Le Pakistan a annoncé, dimanche 22 février, avoir frappé sept sites à la frontière avec l’Afghanistan en réaction à des attentats-suicides perpétrés sur son territoire par des groupes armés soutenus selon lui par Kaboul, dont l’un visait une mosquée à Islamabad.
Confronté à l’intensification d’insurrections dans la zone frontalière, le Pakistan « a mené des frappes sélectives sur la base de renseignements contre sept camps et refuges de terroristes », a déclaré dans un communiqué le ministère de l’information.
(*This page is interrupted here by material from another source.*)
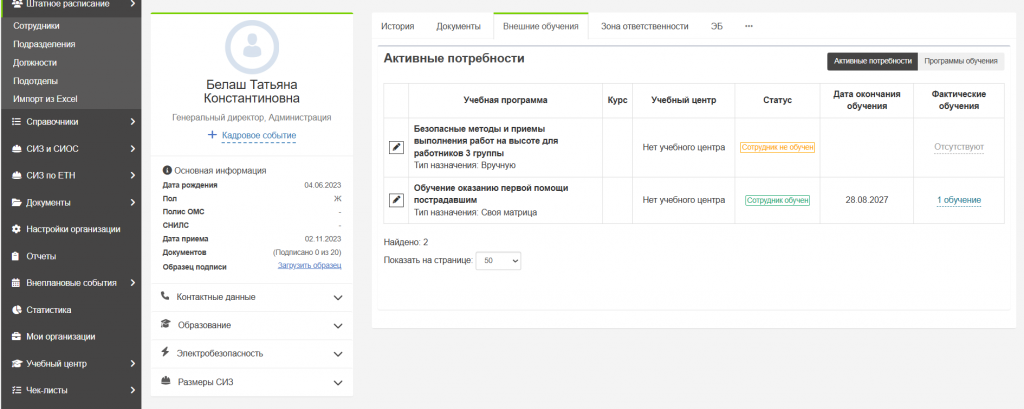Open the rows per page dropdown

(498, 260)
Il a également ciblé un groupe affilié à l’organisation Etat islamique (EI), ajoute le communiqué publié sur X par le ministre de l’information pakistanais, Attaullah Tarar, sans préciser où ces frappes avaient été menées.
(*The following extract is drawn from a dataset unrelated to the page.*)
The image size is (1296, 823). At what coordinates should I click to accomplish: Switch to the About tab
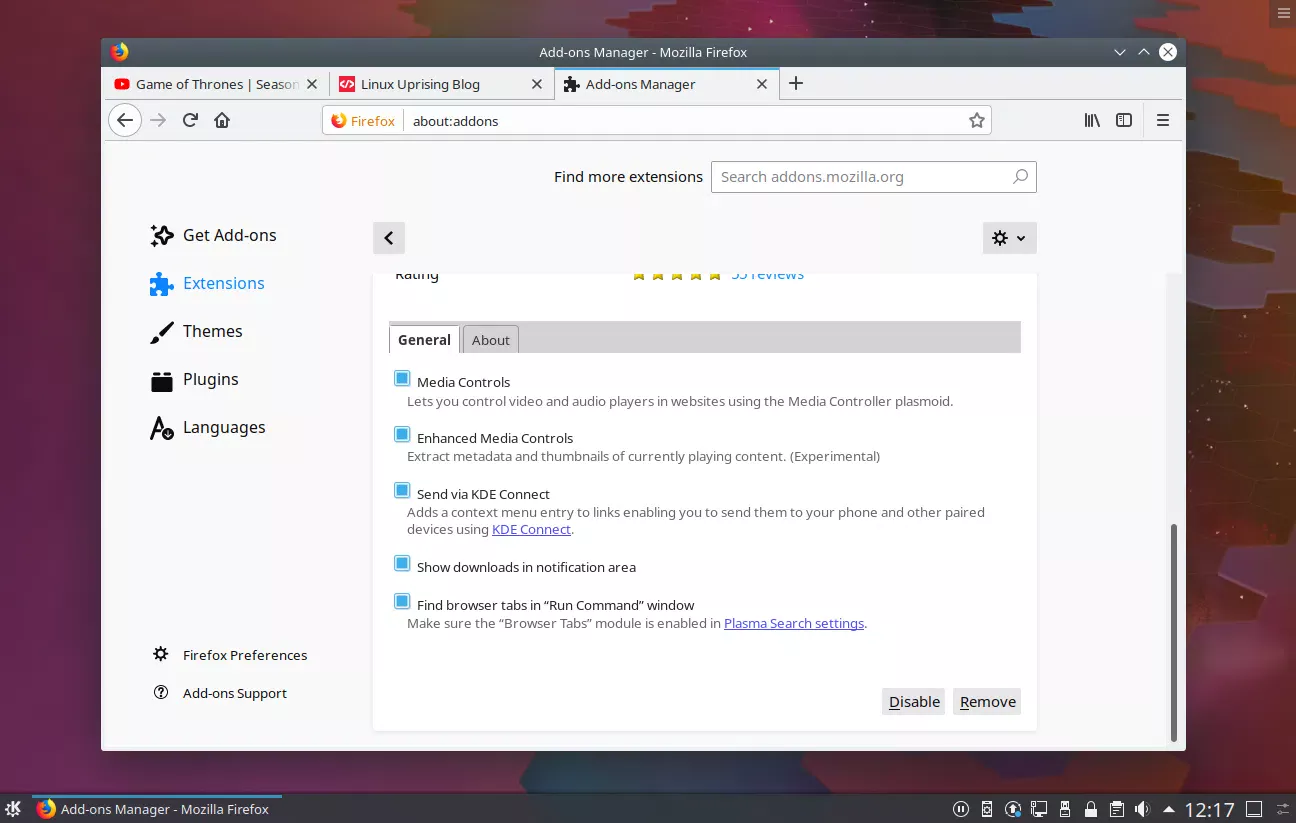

Selon le ministère, ces bombardements ont été ordonnés après plusieurs récentes attaques dans le nord-ouest du pays ainsi qu’un attentat-suicide qui a fait 40 morts le 6 février dans une mosquée chiite d’Islamabad.
Frontière terrestre fermée
Cette dernière attaque, revendiquée par l’EI, a été la plus meurtrière à Islamabad depuis un attentat à la bombe contre l’hôtel Marriott en 2008, qui avait fait 60 morts. L’attentat s’était déroulé pendant la prière du vendredi, lorsque les mosquées se remplissent de fidèles.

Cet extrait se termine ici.